By Julia Rock and Andrew Perez, Jacobin
The pharma-funded Democrats working to stop their party’s plan to allow Medicare to negotiate drug prices say they are being misrepresented. Amid outcry from their constituents, these lawmakers have been indignantly telling local voters they are the people who are truly fighting for lower drug prices — even as they block their party’s promised drug pricing legislation.

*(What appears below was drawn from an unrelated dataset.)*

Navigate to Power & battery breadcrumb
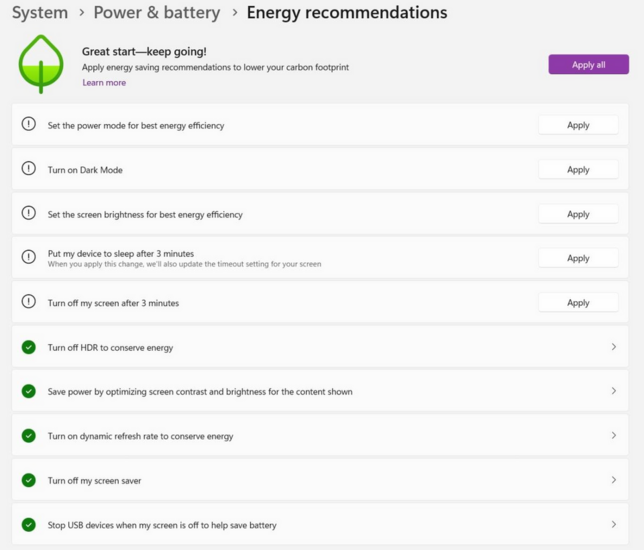 tap(157, 12)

Now, new campaign finance disclosures show that their bait and switch happened as they raked in tens of thousands in campaign cash from pharmaceutical industry donors aiming to keep medicine prices as high as possible.
Representatives Scott Peters (D-CA) and Kurt Schrader (D-OR) voted last month to block Democrats from including their signature drug pricing measure in President Joe Biden’s health care and anti-poverty reconciliation bill, after voting for the same measure in 2019.
In response to constituent protest over their votes against the measure, the lawmakers claimed publicly that they are pursuing a more realistic means of lowering drug prices by proposing a watered-down version of the Democrats’ legislation — and insisted that they’re not doing the bidding of corporate interests.

Peters and Schrader are among the few Democratic representatives who are publicly opposing the party’s plan to give Medicare the power to negotiate drug prices. The measure is one of the most popular provisions of the reconciliation bill and has been a key campaign issue for Democrats.
This year between July and September, Schrader and Peters, whose campaigns have consistently relied on pharmaceutical industry cash, received $47,900 and $30,500, respectively from drug industry donors and executives at investment firms with pharmaceutical interests, according to new campaign finance disclosures reviewed by the Daily Poster. The two were among four Democratic lawmakers who voted against the party’s drug pricing plan in House committees on September 15.